#### DATA TO USE ####
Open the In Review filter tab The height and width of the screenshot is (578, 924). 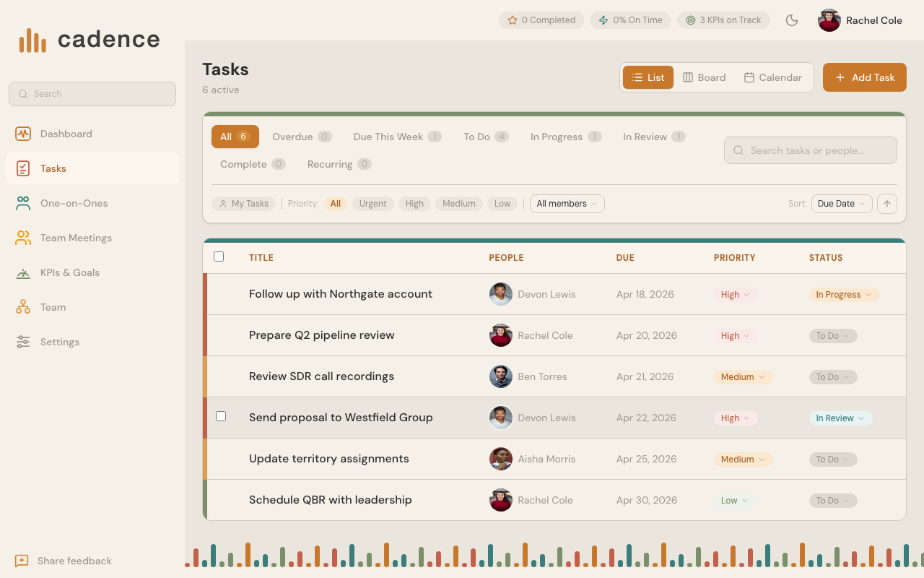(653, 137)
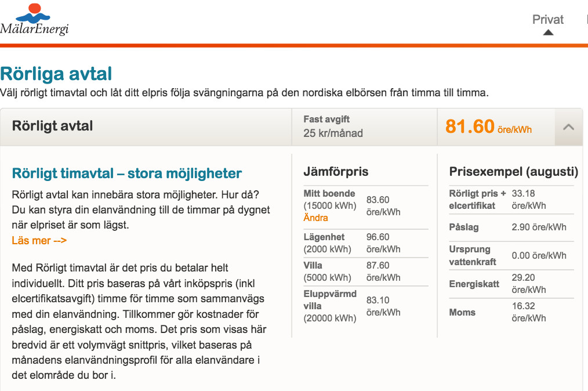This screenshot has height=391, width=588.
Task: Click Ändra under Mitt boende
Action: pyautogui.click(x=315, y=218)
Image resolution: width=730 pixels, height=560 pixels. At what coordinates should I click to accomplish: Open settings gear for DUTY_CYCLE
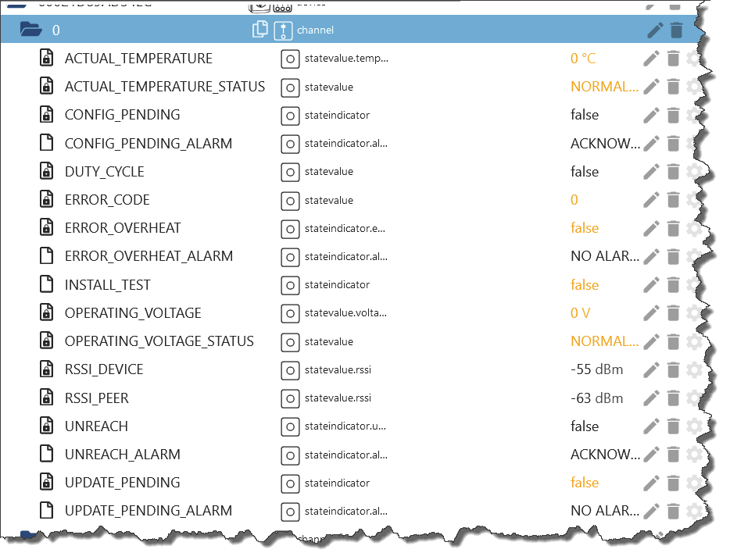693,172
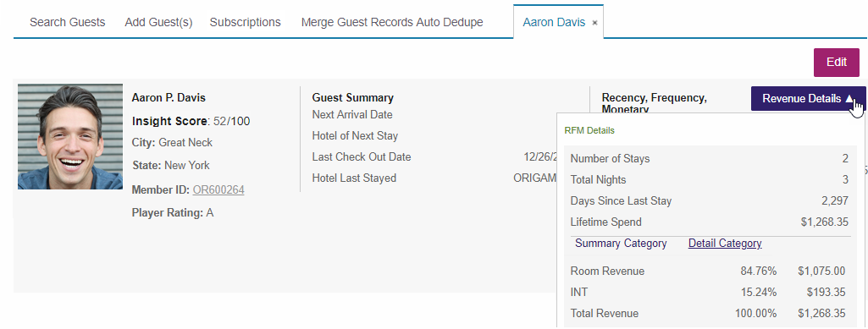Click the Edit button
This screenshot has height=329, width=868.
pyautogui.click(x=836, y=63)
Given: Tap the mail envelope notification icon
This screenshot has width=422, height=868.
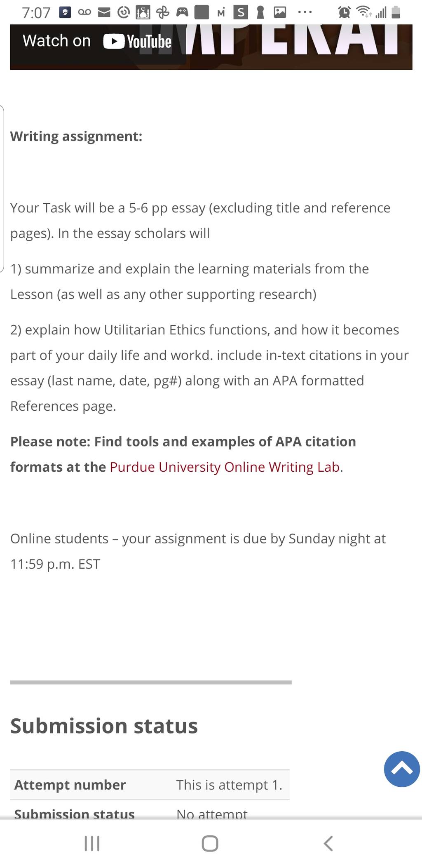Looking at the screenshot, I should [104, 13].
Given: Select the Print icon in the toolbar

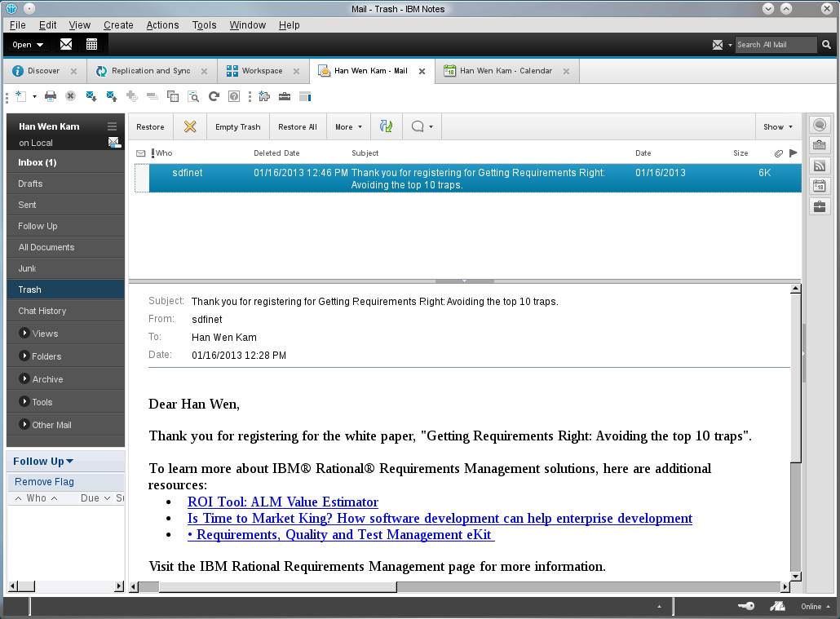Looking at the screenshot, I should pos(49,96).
####
» **WHAT TO DO**
Exactly the lines from the one with "This screenshot has width=422, height=868." through the end of the records are to be repeated, both ends included, and pictures are to be omitted.

» **SOLUTION**
This screenshot has width=422, height=868.
Looking at the screenshot, I should [104, 13].
Given: Select the Print icon in the toolbar

Looking at the screenshot, I should pos(49,96).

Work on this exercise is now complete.